11 listopada 1918 roku Rada Regencyjna Królestwa Polskiego powierzyła brygadierowi Józefowi Piłsudskiemu kontrolę nad wojskiem, a dzień później misję utworzenia rządu narodowego. Rozpoczął się proces tworzenia podstaw niepodległego państwa.
W Toruniu również rodziła się nadzieja, choć do pełnej niepodległości była jeszcze daleka droga. Obraz miasta zmieniał się bardzo szybko. Polacy - mieszkańcy Torunia również zaczęli wychodzić na ulicę, domagając się przyłączenia naszego miasta do odradzającej się tuż obok, bo przecież za dawną granicą zaborów, Polski.
- Sytuacja torunian jesienią 1918 r. była trudna. Ciągnąca się od czterech lat wojna spowodowała braki w zaopatrzeniu, a wokół szalała epidemia grypy „hiszpanki”. Dodatkowo w Niemczech doszło do wybuchu rewolucji, co mogło doprowadzić do chaosu – opowiada Igor Moraczewski, doktorant w Zakładzie Historii Wojskowej UMK w Toruniu. – Mimo to mieszkańcy Torunia nie przestawali działać na rzecz odzyskania niepodległości, angażując się w działania organizacji niepodległościowych. Należy zwrócić uwagę na fakt, iż ani podpisanie zawieszenia w broni w Campiegne 11 listopada 1918 r., ani wybuch Powstania Wielkopolskiego nie spowodowały przyłączenia Torunia do odzyskującej niepodległość Polski. Nastąpiło to dopiero ponad rok później.
To był bardzo trudny czas. Toruńscy Polacy, aby zobaczyć w mieście biało-czerwone flagi, musieli czekać do stycznia 1920 roku. Wtedy to po ponad stu latach zaborów Toruń znowu stał się miastem polskim. 10 stycznia 1920 weszły w życie postanowienia Traktatu Wersalskiego, przyznające Polsce część Prus. Rozpiętość kraju po 1918 roku ograniczała się bowiem do centralnych części.
Dopiero po 1920 roku do odrodzonej Polski dołączono Prusy Zachodnie oraz m.in. Kresy Wschodnie. W styczniu 1920 roku Front Pomorski pod dowództwem gen. por. Józefa Hallera przekroczył granicę polsko-niemiecką i złamał opór przeciwnika.
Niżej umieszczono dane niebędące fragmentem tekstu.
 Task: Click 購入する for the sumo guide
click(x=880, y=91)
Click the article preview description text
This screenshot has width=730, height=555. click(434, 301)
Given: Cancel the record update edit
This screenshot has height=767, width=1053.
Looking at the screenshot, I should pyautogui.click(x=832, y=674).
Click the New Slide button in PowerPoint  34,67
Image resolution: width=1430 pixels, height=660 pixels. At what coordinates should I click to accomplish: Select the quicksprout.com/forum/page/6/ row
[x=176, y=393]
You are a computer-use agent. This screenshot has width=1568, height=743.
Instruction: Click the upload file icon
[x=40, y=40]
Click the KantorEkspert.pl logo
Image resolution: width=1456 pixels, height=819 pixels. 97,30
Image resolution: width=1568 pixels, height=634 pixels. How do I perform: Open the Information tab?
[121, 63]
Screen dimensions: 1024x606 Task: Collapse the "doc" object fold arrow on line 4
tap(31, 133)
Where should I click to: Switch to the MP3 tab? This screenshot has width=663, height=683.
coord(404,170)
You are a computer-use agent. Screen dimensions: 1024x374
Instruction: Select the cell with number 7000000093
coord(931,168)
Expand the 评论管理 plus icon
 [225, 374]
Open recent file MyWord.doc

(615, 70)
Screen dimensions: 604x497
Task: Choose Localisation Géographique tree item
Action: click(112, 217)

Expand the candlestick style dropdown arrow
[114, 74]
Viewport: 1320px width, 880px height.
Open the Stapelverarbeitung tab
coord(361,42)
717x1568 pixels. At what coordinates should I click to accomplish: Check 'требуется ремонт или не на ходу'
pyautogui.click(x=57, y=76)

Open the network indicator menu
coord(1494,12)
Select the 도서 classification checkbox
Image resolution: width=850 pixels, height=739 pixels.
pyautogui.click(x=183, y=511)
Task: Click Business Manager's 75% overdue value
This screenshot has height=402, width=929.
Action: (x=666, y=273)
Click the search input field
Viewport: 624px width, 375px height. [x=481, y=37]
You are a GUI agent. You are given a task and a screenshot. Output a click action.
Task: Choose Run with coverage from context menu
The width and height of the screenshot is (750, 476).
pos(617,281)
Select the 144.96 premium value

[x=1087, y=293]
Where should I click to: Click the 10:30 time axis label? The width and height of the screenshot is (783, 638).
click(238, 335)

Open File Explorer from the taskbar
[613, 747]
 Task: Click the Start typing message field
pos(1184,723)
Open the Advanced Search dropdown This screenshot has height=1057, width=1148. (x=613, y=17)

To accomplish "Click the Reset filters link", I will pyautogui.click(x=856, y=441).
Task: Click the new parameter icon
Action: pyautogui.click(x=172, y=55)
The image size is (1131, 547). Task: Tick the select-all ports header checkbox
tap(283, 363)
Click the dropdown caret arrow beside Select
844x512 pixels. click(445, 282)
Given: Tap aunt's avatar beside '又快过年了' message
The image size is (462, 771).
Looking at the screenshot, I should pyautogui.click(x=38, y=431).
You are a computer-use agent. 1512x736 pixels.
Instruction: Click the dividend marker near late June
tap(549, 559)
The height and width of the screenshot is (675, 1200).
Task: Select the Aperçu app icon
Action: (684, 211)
Tak rozpoczęło się ostateczne oswobodzenie i wyzwolenie terenów spod okupacji niemieckiej.
18 stycznia 1920 r. zdająca sobie sprawę z postanowień traktatu wersalskiego armia niemiecka z samego rana opuszcza miasto. Mieszkańcy Torunia mogą wreszcie udekorować wyzwolone miasto, by z jak największym entuzjazmem powitać Wojsko Polskie. Główne wejście do ratusza udekorowano wielką chorągwią z herbem Torunia. O godzinie 15 od strony Inowrocławia wkracza Dywizja Pomorska płk. Stanisława Skrzyńskiego, a następnie ze strony Lubicza część II Dywizji Strzelców.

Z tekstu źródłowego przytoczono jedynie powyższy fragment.